WHAT TO WORK ON:
Report every line in the records below that holds the word "computer".

§

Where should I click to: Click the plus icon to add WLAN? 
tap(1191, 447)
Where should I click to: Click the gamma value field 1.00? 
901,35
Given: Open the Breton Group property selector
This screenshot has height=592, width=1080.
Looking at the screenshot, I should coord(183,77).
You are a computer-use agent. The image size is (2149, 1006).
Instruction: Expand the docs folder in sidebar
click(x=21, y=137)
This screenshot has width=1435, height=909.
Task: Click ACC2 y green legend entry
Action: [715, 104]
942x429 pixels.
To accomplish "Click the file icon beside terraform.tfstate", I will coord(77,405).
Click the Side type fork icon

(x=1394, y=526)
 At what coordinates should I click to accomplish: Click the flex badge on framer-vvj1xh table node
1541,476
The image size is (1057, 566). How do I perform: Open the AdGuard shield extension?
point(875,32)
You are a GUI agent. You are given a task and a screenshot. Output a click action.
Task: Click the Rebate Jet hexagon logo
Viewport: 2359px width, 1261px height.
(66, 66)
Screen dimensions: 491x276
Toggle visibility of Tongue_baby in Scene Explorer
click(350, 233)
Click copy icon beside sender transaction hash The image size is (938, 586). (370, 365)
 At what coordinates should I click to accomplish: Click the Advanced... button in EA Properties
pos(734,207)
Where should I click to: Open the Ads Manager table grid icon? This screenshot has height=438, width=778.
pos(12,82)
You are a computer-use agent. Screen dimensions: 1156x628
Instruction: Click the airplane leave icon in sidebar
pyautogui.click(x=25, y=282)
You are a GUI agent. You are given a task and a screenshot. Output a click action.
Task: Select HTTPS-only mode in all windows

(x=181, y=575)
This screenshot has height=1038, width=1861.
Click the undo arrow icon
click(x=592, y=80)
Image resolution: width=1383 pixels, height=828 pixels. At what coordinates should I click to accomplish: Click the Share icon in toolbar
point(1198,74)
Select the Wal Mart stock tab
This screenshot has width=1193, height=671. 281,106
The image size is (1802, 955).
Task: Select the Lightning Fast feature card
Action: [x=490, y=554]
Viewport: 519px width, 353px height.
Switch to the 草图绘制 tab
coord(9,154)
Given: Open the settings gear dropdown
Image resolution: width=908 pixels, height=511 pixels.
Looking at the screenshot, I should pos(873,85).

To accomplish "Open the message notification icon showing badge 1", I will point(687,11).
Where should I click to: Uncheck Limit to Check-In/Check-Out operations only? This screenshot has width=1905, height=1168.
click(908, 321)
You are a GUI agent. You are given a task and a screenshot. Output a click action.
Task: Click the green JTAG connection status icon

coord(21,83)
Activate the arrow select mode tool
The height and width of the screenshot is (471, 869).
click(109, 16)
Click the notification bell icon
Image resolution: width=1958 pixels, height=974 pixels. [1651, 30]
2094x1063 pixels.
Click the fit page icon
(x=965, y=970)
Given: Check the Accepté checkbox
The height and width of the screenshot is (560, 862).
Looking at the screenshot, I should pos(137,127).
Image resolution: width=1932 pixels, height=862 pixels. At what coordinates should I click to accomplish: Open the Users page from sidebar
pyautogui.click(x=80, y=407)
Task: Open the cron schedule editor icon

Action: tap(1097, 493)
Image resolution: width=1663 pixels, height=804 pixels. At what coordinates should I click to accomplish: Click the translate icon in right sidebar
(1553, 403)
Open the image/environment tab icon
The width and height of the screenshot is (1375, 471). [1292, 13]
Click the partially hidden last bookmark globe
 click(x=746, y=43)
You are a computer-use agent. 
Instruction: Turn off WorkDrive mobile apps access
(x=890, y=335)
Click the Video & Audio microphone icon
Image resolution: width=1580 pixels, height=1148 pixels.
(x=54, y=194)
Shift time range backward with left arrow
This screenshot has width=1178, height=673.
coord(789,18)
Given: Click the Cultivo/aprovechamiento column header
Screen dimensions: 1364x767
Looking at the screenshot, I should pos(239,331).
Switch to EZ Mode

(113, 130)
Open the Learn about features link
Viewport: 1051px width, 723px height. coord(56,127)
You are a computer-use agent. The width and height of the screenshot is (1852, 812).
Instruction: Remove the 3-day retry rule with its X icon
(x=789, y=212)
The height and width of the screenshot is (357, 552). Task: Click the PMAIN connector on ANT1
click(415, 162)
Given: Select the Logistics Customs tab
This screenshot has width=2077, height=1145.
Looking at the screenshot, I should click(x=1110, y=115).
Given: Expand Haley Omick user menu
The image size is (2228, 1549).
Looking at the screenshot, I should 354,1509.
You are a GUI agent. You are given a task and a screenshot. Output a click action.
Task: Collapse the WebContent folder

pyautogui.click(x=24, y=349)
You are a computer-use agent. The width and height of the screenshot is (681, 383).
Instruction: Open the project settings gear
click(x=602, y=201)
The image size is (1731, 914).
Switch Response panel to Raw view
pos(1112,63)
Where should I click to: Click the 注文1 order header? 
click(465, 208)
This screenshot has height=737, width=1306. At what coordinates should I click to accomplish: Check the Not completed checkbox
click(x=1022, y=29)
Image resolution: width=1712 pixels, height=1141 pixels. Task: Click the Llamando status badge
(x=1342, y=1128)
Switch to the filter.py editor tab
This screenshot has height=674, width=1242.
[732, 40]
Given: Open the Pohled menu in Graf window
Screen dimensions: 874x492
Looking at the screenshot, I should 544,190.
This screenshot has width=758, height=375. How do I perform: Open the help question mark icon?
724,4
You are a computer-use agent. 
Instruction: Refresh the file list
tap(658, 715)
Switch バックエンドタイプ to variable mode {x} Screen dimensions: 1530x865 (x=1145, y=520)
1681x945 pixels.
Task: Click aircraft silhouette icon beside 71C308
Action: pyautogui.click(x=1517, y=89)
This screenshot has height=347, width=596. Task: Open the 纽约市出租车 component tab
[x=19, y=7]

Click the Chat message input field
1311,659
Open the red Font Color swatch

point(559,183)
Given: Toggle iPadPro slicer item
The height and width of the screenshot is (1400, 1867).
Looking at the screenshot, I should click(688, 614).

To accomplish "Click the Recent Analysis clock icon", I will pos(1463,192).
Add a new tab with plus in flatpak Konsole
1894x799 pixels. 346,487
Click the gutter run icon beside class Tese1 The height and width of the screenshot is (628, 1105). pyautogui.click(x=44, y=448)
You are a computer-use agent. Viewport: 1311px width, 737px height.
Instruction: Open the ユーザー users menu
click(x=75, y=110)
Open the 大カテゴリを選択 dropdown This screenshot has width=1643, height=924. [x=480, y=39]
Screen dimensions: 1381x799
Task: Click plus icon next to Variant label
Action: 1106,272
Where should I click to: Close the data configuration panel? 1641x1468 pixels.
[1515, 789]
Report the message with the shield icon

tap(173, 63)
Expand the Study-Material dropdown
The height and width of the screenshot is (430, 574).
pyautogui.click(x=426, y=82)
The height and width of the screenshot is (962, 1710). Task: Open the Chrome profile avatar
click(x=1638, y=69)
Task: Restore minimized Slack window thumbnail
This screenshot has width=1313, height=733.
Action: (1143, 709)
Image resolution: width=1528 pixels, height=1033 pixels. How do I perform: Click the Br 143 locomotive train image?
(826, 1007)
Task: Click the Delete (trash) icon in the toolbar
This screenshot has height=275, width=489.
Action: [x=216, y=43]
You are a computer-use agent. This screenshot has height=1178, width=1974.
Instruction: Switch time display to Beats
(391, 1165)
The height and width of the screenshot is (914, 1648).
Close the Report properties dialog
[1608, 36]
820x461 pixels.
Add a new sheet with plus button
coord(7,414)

§

YOUR SOLUTION:
You are a computer-use agent. The image size is (2149, 1006).
You are a computer-use agent. Screen dimensions: 1156x628
You are a computer-use agent. 
You are a computer-use agent. The width and height of the screenshot is (1852, 812).
You are a computer-use agent. The width and height of the screenshot is (681, 383).
You are a computer-use agent. 
You are a computer-use agent. Viewport: 1311px width, 737px height.
You are a computer-use agent. This screenshot has height=1178, width=1974.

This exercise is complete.